Requirement —
Word for word, restate the lines that run from the line containing "Open the Autopay" to the last line of the records below.

Given data —
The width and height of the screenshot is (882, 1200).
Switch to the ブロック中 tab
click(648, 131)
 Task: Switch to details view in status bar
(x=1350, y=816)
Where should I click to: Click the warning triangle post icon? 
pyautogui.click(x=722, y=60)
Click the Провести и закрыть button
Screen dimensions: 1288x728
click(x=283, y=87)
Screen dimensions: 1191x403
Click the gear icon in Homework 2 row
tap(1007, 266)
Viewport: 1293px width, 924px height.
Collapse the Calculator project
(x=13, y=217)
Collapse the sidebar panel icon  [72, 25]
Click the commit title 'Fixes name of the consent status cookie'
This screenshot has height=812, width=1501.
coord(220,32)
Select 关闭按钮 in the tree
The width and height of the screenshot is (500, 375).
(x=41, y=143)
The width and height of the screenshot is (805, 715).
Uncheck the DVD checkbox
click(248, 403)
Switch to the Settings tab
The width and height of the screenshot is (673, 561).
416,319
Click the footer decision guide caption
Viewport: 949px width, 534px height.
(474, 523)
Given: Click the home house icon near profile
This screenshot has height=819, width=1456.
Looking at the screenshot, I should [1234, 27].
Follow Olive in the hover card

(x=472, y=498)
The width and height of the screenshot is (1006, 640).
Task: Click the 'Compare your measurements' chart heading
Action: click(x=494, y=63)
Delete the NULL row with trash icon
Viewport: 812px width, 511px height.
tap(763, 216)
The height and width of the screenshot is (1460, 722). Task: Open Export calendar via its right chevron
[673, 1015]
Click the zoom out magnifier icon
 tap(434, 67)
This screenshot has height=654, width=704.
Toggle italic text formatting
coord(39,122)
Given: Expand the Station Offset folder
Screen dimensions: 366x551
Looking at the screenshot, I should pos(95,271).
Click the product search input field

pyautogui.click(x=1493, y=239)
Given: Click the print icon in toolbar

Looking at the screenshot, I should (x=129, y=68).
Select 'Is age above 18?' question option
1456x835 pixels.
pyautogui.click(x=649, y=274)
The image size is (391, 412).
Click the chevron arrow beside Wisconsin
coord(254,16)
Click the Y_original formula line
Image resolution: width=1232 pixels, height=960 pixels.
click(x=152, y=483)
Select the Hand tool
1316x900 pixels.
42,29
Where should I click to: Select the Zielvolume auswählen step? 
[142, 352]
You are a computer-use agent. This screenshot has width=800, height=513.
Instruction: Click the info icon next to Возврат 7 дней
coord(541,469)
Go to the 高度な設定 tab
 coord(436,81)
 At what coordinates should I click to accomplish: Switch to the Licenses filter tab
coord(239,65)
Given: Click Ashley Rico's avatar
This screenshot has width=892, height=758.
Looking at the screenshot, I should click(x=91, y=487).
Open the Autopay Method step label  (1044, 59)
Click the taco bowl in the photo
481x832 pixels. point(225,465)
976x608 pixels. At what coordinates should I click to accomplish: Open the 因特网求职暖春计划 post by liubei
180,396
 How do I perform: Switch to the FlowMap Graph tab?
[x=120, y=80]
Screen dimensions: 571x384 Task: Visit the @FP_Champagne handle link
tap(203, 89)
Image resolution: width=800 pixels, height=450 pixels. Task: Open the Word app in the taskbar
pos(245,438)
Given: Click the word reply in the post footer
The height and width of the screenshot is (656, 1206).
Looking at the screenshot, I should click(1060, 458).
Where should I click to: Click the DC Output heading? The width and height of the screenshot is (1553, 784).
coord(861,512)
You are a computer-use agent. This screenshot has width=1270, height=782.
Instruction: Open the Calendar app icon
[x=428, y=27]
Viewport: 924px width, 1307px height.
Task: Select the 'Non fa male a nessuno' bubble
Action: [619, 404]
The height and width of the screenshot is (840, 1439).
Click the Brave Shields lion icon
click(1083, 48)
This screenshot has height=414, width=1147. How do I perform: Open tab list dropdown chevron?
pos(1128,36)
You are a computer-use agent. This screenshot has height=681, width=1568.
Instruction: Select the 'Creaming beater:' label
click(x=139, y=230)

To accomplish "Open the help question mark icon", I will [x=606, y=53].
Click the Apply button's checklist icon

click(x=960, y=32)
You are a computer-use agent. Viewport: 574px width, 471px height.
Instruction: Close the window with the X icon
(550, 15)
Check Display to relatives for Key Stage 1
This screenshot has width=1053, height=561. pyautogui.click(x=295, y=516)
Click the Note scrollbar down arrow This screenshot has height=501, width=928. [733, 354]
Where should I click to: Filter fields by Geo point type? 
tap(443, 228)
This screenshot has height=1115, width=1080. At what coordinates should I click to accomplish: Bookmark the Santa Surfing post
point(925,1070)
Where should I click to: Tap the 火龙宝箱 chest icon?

Final answer —
Open the Autopay Method step label  (1044, 59)
Click the taco bowl in the photo
481x832 pixels. point(225,465)
976x608 pixels. At what coordinates should I click to accomplish: Open the 因特网求职暖春计划 post by liubei
180,396
 How do I perform: Switch to the FlowMap Graph tab?
[x=120, y=80]
Screen dimensions: 571x384 Task: Visit the @FP_Champagne handle link
tap(203, 89)
Image resolution: width=800 pixels, height=450 pixels. Task: Open the Word app in the taskbar
pos(245,438)
Given: Click the word reply in the post footer
The height and width of the screenshot is (656, 1206).
Looking at the screenshot, I should click(1060, 458).
Where should I click to: Click the DC Output heading? The width and height of the screenshot is (1553, 784).
coord(861,512)
You are a computer-use agent. This screenshot has width=1270, height=782.
Instruction: Open the Calendar app icon
[x=428, y=27]
Viewport: 924px width, 1307px height.
Task: Select the 'Non fa male a nessuno' bubble
Action: [619, 404]
The height and width of the screenshot is (840, 1439).
Click the Brave Shields lion icon
click(1083, 48)
This screenshot has height=414, width=1147. How do I perform: Open tab list dropdown chevron?
pos(1128,36)
You are a computer-use agent. This screenshot has height=681, width=1568.
Instruction: Select the 'Creaming beater:' label
click(x=139, y=230)

To accomplish "Open the help question mark icon", I will [x=606, y=53].
Click the Apply button's checklist icon

click(x=960, y=32)
You are a computer-use agent. Viewport: 574px width, 471px height.
Instruction: Close the window with the X icon
(550, 15)
Check Display to relatives for Key Stage 1
This screenshot has width=1053, height=561. pyautogui.click(x=295, y=516)
Click the Note scrollbar down arrow This screenshot has height=501, width=928. [733, 354]
Where should I click to: Filter fields by Geo point type? 
tap(443, 228)
This screenshot has height=1115, width=1080. At what coordinates should I click to accomplish: Bookmark the Santa Surfing post
point(925,1070)
Where should I click to: Tap the 火龙宝箱 chest icon?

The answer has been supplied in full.